Follow by Email

Welcome

A daily record of what I'm thinking about what I'm reading

To read about movies and TV shows I'm watching, visit my other blog: Elliot's Watching

Friday, July 28, 2017

Sherman Alexie's justly famous story neither moralistic nor sentimental

Sherman Alexie's famous story What You Pawn I Shall Redeem, in the 100 Years of the Best American Short Stories anthology, is moving, sometimes sad, sometimes funny tale of an adult Native American (he uses Indian throughout) in Seattle, homeless for 6 or so years, alcoholic and in illhealth but in good spirits, and his 24-hour odyssey or heroic quest to attain $999 to redeem from a pawn shop a beautiful prayer jacket that he believes his late grandmother made and that was stolen from her - how exactly is never touched upon.
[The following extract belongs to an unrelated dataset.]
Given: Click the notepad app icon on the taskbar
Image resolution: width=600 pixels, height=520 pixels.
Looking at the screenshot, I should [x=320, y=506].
Over the course of 24 hours money flows in and out of his hands, and he both experiences and exhibits great kindness and generosity - as well as serious alcohol poisoning, getting slugged by a bar owner when he refuses to leave at closing time, arrest, illness - and many encounters w/ other Indians of other NW tribes, all of them sorrowful and lost. The great beauty of this story is Alexie's complete avoidance of cliche and homily and "feel-good" endings; yes, people give the narrator $ and he even wins $100 on a lottery scratch ticket, but he ends up giving away or spending all the $ - and not to bring about good in others, as a sappy, moralistic writer might have it, but to buy rounds of drinks for fellow Indians already too far gone, etc. So Alexie stares directly upon the miserable lives of homeless Indians in Seattle, never sentimentalizes or romanticizes, but without bitterness and hatred: two of the people who are kind to the narrator are a Seattle cop and the pawnshop owner, for example. There's a touch of magic realism and religious overtones as well (see the title); I won't give the ending away, but suffice it to say that it's never entirely clear that the pawnshop and the prayer jacket actually exist outside of the narrator's imagination. In the end, it's he himself who is redeemed - through his connection to ancestors, family, and his community, although we wonder about his future and his fate; he has made us look at the think about the rootless and homeless in a different, more sympathetic and open manner - a fine piece of writing top to bottom.